Figure A3b shows an error of less than 2% when ${\kappa }_2{w}_{\mathrm{island}}\le 0.8$ between the energy solution from Equation (3) and that from numerical integration of strain in Equation (1), which is acceptable for engineering application. The first item in Equation (3) is the energy contribution from bending (indicated as $U_b$) and the second one is from stretching (indicated as $U_s$). The ratio of energy contribution of those two deformations produces a non-dimensional geometric parameter $\eta =w_{\mathrm{island}}\sqrt{{\kappa }_2/t_{\mathrm{island}}}$. When η and α is small, the surface is nearly developable, so the bending energy is primary. With the increase of η, stretching behavior will contribute more to conformal energy and become dominant eventually, as shown in Figure 2b.

According to the principle of energy minimization, conformal contact is stable when $d{U}_{strain}/d{w}_{\mathrm{island}}\le \gamma l_{\mathrm{island}}$, which implies

$$\left|{\kappa }_2\right|w_{\mathrm{critical}1}=\sqrt[4]{\frac{128\left(1-v_{\mathrm{island}}^2\right)}{{\alpha }^2}\frac{\gamma }{E_{\mathrm{island}}{t}_{\mathrm{island}}}-\frac{16{\left(\left|{\kappa }_2\right|t_{\mathrm{island}}\right)}^2\left(1+{\alpha }^2+2{\nu }_{\mathrm{island}}\alpha \right)}{3{\alpha }^2}}$$

(4)

where $\left|{\kappa }_2\right|w_{\mathrm{critical}1}$ is the non-dimensional maximum critical conformal width from energy minimization and $\gamma /E_{\mathrm{island}}{t}_{\mathrm{island}}$ is the non-dimensional interface adhesion energy per unit area.

Meanwhile, the maximum strain in the island should not exceed the failure strain of functional materials on it, so that the electronics can keep working after being transferred to non-developable surface, which implies

$${\epsilon }_{\max }=\left|\alpha \right|\left|{\kappa }_2\right|\frac{t_{\mathrm{island}}}{2}+\frac{1}{8}\left|\alpha \right|{\kappa }_2^2{w}_{\mathrm{island}}^2\le {\epsilon }_{\mathrm{critical}}$$

(5)

where ${\epsilon }_{\mathrm{critical}}$ is the critical failure strain of functional material on island.

Hence, the maximum critical conformal width given by material limit is

$$\left|{\kappa }_2\right|w_{\mathrm{critical}2}=\sqrt{\frac{8{\epsilon }_{\mathrm{critical}}-4\left|\alpha \right|\left|{\kappa }_2\right|t_{\mathrm{island}}}{\left|\alpha \right|}}$$

(6)

By comparing two critical widths mentioned above, the final critical width for conformal is given by

$$\left|{\kappa }_2\right|w_{\mathrm{critical}}=\min (\left|{\kappa }_2\right|w_{\mathrm{critical}1},\left|{\kappa }_2\right|w_{\mathrm{critical}2})$$

(7)

Referring to the curvilinear electronics system applications, they usually have mm-wide and μm-thick islands; a big enough η is almost satisfied, which implies that the stretching energy is dominant in conformal strain energy, so Equation (7) can be rewritten with

$$\begin{array}{ll}\left|{\kappa }_2\right|w_{\mathrm{critical}}=\sqrt[4]{\frac{128\left(1-v_{\mathrm{island}}^2\right)}{{\alpha }^2}\frac{\gamma }{E_{\mathrm{island}}{t}_{\mathrm{island}}}}& when\xi \le {\xi }_{\mathrm{critical}}\\ \left|{\kappa }_2\right|w_{\mathrm{critical}}=\sqrt{\frac{8{\epsilon }_{\mathrm{critical}}}{\left|\alpha \right|}}& when\xi >{\xi }_{\mathrm{critical}}\end{array}$$

(8)

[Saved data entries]
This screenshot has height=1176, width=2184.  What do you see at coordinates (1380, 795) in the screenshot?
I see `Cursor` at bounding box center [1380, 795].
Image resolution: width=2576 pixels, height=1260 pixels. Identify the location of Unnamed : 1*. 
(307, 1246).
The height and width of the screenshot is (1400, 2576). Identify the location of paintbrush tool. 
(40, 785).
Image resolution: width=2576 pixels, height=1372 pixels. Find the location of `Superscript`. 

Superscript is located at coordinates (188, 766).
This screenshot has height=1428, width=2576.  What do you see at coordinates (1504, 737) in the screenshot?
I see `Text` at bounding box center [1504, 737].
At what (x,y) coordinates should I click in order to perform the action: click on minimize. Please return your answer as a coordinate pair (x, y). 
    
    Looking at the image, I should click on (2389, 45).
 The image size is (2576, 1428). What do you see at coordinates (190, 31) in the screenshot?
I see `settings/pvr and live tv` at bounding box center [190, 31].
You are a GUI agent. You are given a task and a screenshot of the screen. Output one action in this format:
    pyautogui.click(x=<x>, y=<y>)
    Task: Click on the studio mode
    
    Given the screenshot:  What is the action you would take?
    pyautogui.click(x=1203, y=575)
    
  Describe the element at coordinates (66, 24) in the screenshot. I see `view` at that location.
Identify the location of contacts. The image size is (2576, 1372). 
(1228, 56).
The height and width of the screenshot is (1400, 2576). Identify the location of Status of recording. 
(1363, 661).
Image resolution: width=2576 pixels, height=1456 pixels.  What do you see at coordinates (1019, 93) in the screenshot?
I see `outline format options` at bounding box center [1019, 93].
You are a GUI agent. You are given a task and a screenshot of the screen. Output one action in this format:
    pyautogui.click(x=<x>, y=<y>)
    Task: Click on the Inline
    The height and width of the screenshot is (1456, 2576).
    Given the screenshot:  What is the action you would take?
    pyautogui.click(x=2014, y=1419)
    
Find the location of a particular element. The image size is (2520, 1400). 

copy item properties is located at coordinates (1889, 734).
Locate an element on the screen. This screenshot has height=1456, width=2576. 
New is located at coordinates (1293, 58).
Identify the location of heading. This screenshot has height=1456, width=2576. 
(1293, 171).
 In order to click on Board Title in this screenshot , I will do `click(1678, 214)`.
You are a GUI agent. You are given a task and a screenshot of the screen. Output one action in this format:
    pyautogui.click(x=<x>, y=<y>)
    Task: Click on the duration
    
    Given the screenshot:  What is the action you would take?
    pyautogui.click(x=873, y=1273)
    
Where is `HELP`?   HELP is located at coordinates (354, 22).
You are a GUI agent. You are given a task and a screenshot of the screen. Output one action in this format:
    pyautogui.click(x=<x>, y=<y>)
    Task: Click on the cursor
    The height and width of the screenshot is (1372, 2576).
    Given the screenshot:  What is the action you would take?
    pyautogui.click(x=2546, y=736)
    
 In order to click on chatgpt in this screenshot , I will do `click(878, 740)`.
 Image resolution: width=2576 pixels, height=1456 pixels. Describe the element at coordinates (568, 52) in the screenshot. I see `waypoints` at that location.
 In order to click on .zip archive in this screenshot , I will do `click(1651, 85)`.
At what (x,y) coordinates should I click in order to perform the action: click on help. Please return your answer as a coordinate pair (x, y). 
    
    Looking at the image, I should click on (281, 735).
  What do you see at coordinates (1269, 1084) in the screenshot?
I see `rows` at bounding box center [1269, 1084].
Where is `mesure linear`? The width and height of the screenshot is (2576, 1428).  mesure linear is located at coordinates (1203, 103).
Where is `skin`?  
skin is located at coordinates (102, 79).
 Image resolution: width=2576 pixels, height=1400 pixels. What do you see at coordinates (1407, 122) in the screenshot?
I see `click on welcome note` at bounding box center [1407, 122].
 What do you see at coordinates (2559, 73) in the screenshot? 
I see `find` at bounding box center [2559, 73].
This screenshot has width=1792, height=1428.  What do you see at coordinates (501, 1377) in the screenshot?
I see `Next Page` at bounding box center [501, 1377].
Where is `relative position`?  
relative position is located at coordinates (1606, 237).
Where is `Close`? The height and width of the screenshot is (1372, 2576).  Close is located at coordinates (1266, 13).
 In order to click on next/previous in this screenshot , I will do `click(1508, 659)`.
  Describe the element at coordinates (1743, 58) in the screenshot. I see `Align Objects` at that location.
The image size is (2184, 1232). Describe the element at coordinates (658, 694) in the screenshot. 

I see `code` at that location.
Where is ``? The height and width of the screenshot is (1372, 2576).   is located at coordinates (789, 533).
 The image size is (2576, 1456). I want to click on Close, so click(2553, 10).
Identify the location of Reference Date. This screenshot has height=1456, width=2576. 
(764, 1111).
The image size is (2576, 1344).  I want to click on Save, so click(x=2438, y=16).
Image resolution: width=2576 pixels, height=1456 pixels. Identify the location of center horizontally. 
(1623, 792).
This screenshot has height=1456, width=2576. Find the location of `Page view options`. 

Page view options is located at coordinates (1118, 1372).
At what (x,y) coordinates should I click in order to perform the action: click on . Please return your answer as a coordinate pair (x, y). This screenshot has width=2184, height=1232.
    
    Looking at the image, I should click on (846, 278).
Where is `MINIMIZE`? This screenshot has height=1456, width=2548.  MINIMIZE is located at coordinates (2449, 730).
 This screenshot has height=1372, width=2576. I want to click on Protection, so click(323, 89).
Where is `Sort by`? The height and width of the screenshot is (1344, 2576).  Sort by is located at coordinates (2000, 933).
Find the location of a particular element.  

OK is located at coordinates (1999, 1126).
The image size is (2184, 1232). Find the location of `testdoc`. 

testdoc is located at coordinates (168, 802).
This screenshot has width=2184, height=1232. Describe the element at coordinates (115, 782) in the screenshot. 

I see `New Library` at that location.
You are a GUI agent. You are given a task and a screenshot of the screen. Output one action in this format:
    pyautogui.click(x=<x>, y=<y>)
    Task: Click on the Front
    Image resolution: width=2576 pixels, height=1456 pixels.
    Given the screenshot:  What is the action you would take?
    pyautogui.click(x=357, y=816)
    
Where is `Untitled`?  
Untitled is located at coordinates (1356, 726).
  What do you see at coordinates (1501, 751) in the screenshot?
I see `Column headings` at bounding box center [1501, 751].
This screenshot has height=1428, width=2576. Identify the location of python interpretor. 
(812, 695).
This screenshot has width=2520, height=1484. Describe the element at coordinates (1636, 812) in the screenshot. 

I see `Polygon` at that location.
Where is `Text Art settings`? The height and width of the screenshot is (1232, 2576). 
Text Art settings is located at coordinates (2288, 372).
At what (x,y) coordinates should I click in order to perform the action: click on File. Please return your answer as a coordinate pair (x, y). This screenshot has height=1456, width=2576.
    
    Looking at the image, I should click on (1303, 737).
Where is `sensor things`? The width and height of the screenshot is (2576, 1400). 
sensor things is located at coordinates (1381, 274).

_REQUIRED TASKS_
1. Answer these questions from the conformal contact text, one answer per line:
(a) What size of error does Figure A3b show between the energy solution from Equation (3) and numerical integration of strain?
(b) What deformation does the first item in Equation (3) represent?
(c) What dimensions do islands in curvilinear electronics system applications usually have?
2. Please reproduce the stretch of the conformal contact text from "Figure A3b shows" through "in Figure 2b.".
The entries aren't needed here.

_COMPLETED EXERCISE_
1.
(a) Less than 2%
(b) Bending
(c) They are mm-wide and μm-thick.

2.
Figure A3b shows an error of less than 2% when ${\kappa }_2{w}_{\mathrm{island}}\le 0.8$ between the energy solution from Equation (3) and that from numerical integration of strain in Equation (1), which is acceptable for engineering application. The first item in Equation (3) is the energy contribution from bending (indicated as $U_b$) and the second one is from stretching (indicated as $U_s$). The ratio of energy contribution of those two deformations produces a non-dimensional geometric parameter $\eta =w_{\mathrm{island}}\sqrt{{\kappa }_2/t_{\mathrm{island}}}$. When η and α is small, the surface is nearly developable, so the bending energy is primary. With the increase of η, stretching behavior will contribute more to conformal energy and become dominant eventually, as shown in Figure 2b.